Introduction

Goals

The purpose of this text is to find answers to the following questions (yes, these questions are not about the same thing…):

is parallelism possible in python?
is true parallelism possible in python?
is true parallelism possible in python for cpu bound tasks?

At the same time we will get acquainted with GIL and understand why it is so important. We will also learn why it may be useful to avoid it. And of course, we’ll learn how to do it (since it’s important). At the end, I will talk a bit about funny features of synchronization primitives in Python (I came across them while studying the topic, then I have to share them with someone).

True Parallelism

Let’s begin by defining what real parallelism is. I will take it to mean the possibility of executing several program instructions at once at a particular moment of time. This can be done, for example, when there are several processor cores.

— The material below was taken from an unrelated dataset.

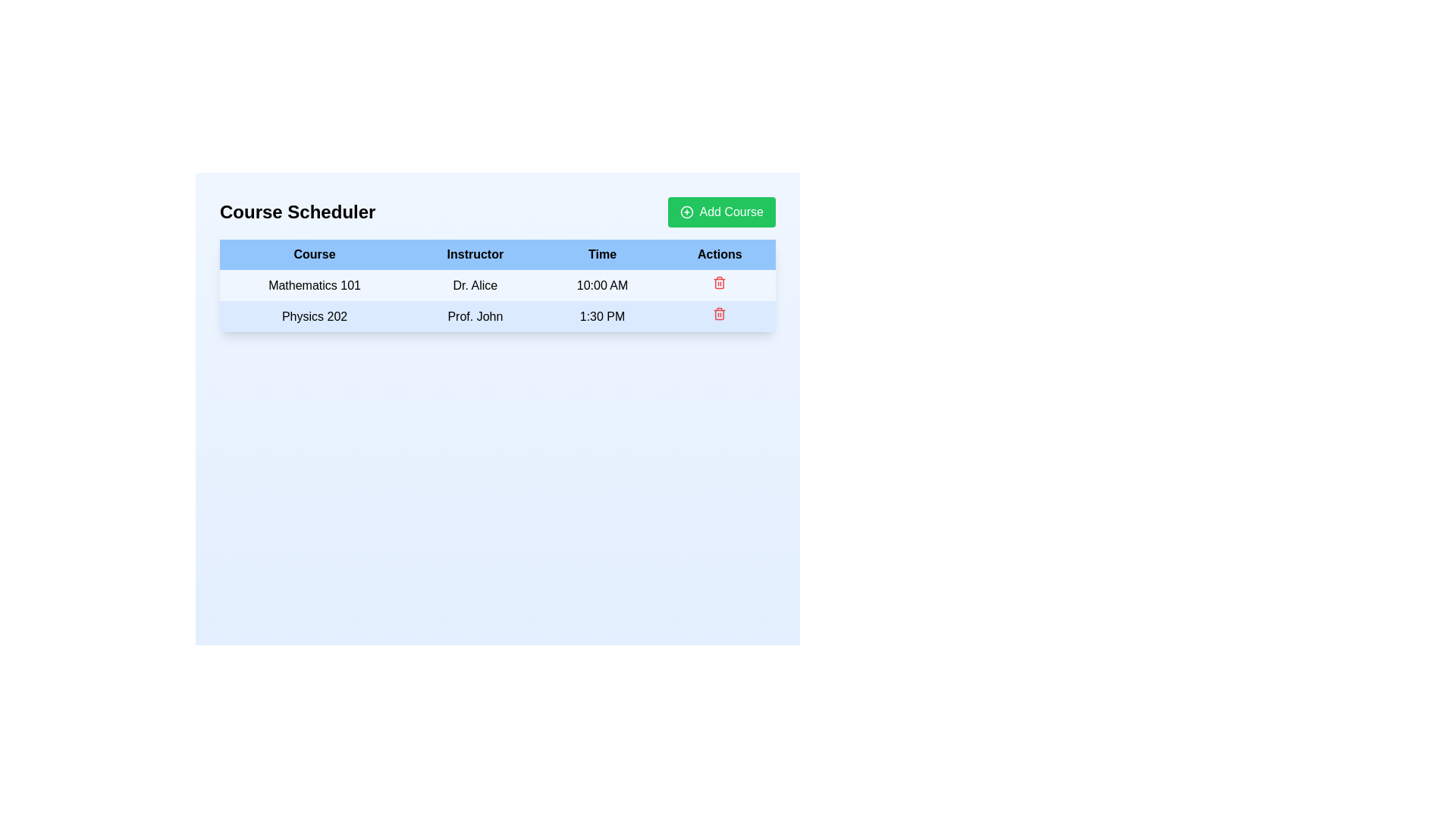 Image resolution: width=1456 pixels, height=819 pixels. I want to click on the 'Course Scheduler' text label, which is prominently displayed in bold, large black font on a white background, located at the top-left part of the interface, so click(297, 212).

More detailed: in the end, any program is represented as a set of some machine operations, and, obviously, someone has to execute them (it can be a TPU / GPU; but in our case it will be a CPU device, aka processor). In modern systems, a CPU has several cores at once. And I will call true parallelism the case when we achieve a gain in the speed of program execution due to their use.

Non-true Parallelism

One might ask, then what is non-true parallelism? For example, if we execute 2 programs on one processor core and switch between them so quickly that the user does not notice anything, it can be called parallelism - from the user’s point of view 2 programs work simultaneously. But in reality there is only one program running at each moment of time and such parallelism is not true. It. is. an. illusion. But it can be useful. And yet it’s completely inappropriate for a scenario where we need to speed up a single heavy task (unfortunately, this case isn’t rare).

Threads vs Process

The two main classes of tasks are cpu and io (input/output) bound tasks. The first class requires CPU work most of the time, while in the second type of tasks waiting for some third-party services (drive, database, etc.) to respond plays a significant role.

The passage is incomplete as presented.